How have you enjoyed taking this production to the Pittsburgh Public Schools?
I've loved taking this production to Pittsburgh Public Schools! The audiences from these schools have been so engaged. They have really shown their understanding of the plot elements and higher level thinking skills through their questions after the production. For example, some children wondered why our mother would want to send us to the forest alone. This is a great question that has so much educational merit! Depending on how one would answer it and the age of the audience members, there could be a discussion regarding family dynamics in the past or in other cultures.

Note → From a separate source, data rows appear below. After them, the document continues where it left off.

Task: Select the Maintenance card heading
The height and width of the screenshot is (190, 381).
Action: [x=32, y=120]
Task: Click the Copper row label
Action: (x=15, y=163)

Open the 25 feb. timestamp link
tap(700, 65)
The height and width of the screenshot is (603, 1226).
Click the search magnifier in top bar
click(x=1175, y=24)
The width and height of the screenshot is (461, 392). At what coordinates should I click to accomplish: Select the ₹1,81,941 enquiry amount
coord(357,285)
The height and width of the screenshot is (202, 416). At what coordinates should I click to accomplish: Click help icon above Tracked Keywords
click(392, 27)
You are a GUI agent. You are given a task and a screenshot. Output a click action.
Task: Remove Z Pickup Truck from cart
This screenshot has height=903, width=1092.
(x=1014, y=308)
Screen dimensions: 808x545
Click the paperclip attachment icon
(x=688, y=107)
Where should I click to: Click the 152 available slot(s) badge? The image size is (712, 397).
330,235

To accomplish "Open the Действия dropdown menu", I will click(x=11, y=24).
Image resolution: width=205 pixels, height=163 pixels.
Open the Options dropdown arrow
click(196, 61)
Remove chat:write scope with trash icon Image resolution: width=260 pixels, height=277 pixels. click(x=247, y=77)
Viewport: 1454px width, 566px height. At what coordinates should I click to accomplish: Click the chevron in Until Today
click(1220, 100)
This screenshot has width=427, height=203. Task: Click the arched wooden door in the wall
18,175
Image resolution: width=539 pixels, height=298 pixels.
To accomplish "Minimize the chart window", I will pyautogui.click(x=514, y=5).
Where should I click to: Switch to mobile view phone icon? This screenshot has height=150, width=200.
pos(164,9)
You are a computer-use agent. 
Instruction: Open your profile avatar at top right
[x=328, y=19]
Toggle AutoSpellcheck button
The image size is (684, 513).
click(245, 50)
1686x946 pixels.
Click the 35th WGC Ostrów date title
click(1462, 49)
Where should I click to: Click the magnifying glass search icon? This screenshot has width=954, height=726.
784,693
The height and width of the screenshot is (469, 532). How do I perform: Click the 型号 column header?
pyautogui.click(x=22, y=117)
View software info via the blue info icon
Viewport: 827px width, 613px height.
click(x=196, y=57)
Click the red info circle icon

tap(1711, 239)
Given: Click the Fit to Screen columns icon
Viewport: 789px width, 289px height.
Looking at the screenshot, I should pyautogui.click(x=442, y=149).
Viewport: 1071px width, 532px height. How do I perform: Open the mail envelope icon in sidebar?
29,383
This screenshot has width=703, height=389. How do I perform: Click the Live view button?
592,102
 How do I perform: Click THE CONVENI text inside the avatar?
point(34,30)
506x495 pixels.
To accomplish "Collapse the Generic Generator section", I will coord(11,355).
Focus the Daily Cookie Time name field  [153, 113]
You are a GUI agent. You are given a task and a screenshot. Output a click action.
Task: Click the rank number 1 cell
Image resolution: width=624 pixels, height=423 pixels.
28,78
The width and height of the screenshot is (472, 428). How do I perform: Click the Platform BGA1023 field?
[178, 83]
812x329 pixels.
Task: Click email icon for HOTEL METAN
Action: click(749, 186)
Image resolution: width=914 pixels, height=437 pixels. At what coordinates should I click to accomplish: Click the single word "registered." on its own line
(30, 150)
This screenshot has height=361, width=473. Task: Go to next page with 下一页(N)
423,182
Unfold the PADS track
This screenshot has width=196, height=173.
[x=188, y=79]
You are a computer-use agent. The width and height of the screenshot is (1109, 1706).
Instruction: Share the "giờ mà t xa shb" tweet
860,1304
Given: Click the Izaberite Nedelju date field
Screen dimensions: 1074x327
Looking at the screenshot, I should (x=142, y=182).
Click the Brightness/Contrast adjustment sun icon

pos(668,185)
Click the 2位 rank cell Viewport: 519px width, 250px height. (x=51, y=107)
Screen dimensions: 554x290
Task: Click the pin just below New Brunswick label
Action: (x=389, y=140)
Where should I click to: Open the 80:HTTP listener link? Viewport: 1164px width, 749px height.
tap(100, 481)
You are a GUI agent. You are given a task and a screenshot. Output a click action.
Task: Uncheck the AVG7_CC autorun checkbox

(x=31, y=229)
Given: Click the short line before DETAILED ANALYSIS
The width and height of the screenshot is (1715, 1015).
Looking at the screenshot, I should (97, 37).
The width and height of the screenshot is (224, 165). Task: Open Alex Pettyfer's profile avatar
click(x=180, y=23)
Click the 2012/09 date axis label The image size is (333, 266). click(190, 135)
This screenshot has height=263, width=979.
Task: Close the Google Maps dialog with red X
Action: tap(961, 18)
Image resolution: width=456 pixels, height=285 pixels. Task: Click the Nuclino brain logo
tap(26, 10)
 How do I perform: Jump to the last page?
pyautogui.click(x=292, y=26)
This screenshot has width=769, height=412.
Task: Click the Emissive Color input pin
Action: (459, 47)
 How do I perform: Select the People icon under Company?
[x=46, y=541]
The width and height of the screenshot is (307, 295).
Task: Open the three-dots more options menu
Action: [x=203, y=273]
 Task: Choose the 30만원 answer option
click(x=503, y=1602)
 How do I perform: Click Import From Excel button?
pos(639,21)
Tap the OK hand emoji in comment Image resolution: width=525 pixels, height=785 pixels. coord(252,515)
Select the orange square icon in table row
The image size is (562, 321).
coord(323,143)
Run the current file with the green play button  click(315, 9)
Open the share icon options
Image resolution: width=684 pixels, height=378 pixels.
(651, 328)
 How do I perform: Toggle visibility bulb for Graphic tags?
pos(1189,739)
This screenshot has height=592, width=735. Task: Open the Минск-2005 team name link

What has been your favorite role that you’ve gotten to perform and why?
Personality-wise, my favorite character has to be Smokey from Damn Yankees [Pittsburgh Festival Opera 2015]. Damn Yankees has always been one of my favorite musicals, and I was always so jealous of the baseball players because they had the best songs. So, when I found out I got to play the dumbest and funniest player on the team, I was ecstatic!

Vocally, my favorite role was Cleopatra. Handel and I are buddies, and I love the way his music feels in my voice.  I especially loved singing “Venere Bella”, “Da Tempeste”, and “Se Pieta.”

Do you have any dream roles?
In opera, my dream role is Konstanze in Die Entführung aus dem Serail. In musical theater, my dream role is Anna in The King and I.